Figure 9 shows the mapped measurements for each depth and for each angle with respect to the position of the fiber’s main lobe of radiation. The data is presented after interpolating and processing using gamma correction with a gamma coefficient of 6.0. Starting from a 3D reconstruction of a section of the brain shown in panel (a), we can find the exact location of the optical fiber entry point to the brain. Two cross-sections were of specific interest to validate our results. The first cross-section is a slice imaged by the confocal microscopy shown in panel (b). The path of the optical fiber is marked in the image. Maximum fluorescence appears at approximately 800μm away from the fiber and 6.6mm deep inside the tissue, based on confocal microscopy images. The data collected by the optical fiber probe, displayed in panel (d), shows that the maximum intensity is occurring at the depth of 6.3mm. This difference in measuring the coordination of maximum fluorescence protein expression is the result of the angle of the main lobe of radiation which is not completely orthogonal to the fiber’s optical axis. Taking the firing angle of 73.81° into account, we can use simple geometry to compensate for this discrepancy. The second cross-section of interest is the slice of the brain along the depth of maximum expression which is shown in panel (c). The lobe of radiation is initially at the 0° and as the fiber rotates clockwise collecting measurements every 20°, it detects the nearest distribution of fluorescence at 135°. This agrees with our collected data which shows maximum expression at exactly 135°. While the distribution expands well into 180°, with respect to the initial position at 0°, the area of expression that is of nearest proximity to the optical fiber has the largest contribution to the measurement.

5. Conclusions

It is important to consider the position of an optical fiber as well as the direction of light delivery during optogenetic stimulation [19, 20] or other neuroscience experiments. The measured data clearly showed that the expression of fluorescence protein can diffuse in different directions with respect to the fibers main lobe of radiation. With the proposed system, we could accurately detect the depth and the orientation at which the fluorescence protein expression occurs.
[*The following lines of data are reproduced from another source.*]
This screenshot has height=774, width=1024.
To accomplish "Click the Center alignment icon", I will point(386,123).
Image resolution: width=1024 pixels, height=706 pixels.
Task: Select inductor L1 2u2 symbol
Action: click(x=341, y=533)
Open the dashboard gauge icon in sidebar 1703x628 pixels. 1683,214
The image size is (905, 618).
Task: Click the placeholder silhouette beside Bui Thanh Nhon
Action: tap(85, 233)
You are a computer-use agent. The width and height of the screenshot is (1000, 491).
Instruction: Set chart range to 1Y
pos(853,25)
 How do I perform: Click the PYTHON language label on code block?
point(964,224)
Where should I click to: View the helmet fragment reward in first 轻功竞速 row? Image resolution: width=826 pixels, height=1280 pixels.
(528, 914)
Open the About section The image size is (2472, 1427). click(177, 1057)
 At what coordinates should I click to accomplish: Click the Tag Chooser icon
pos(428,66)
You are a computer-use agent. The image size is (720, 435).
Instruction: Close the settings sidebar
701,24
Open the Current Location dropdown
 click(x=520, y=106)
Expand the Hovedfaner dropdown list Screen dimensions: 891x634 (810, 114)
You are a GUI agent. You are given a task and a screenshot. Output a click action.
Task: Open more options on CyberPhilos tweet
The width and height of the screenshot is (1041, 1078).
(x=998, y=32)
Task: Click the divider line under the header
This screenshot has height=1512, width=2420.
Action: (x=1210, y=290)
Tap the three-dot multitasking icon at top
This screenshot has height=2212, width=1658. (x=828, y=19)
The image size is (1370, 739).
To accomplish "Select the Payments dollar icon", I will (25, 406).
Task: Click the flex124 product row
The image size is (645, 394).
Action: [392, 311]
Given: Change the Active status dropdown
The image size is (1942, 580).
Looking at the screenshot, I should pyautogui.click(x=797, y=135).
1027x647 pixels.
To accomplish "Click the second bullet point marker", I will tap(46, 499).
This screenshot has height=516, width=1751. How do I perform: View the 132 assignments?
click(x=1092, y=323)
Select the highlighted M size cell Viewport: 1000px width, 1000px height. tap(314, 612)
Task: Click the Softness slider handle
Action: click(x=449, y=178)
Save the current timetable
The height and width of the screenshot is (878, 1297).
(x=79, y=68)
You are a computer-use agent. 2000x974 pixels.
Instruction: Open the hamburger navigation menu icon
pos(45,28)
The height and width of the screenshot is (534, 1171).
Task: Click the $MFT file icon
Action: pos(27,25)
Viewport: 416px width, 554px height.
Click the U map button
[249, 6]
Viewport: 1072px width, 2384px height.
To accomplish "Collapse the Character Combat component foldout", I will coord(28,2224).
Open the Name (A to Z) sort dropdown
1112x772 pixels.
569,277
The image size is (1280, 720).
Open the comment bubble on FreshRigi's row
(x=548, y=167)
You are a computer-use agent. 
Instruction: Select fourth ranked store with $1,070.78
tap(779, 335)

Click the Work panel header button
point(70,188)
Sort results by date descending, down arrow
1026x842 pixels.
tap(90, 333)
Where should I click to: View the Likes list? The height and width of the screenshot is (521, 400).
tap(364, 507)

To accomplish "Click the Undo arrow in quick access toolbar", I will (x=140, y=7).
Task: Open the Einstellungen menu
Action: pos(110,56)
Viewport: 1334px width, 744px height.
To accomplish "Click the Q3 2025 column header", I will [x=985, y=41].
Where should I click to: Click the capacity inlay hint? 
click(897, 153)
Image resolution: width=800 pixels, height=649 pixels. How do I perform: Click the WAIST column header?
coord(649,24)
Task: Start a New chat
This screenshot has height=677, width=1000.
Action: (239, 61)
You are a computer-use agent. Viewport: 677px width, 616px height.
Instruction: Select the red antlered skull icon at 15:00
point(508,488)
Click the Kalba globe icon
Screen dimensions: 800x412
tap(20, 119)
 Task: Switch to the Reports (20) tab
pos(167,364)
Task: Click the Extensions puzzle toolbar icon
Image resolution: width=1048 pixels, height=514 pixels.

This information can be used to optimize the light delivery process, for example, in optogenetic experiment to make the optical stimulation more effective or to reduce the amount of optical power necessary to activate targeted neurons and avoid phototoxicity or generating excessive amount of heat in the tissue. While optogenetics is only one application, the proposed system can be used in applications where the distribution of fluorescence needs to be determined in a variety of different soft tissue.

Data Availability

The data is currently recorded on the lab server. In future, if any potential reader asks for the data, we will be happy to share.

Conflicts of Interest

The authors declare that there are no conflicts of interest regarding the publication of this paper.

Acknowledgments

This project was supported by the Army Research Office (ARO) grant# 68750-LS-II, the National Science Foundation (NSF) Career Award grant# 1454300, the National Institute of Mental Health (NIMH) grant# R01MH11241, Brain and Behavior Research Foundation (NARSAD) Young Investigator Award grants# 20610 and 23620, and the University of Wisconsin research growth initiative (RGI) grants# 101X213 and 101X254.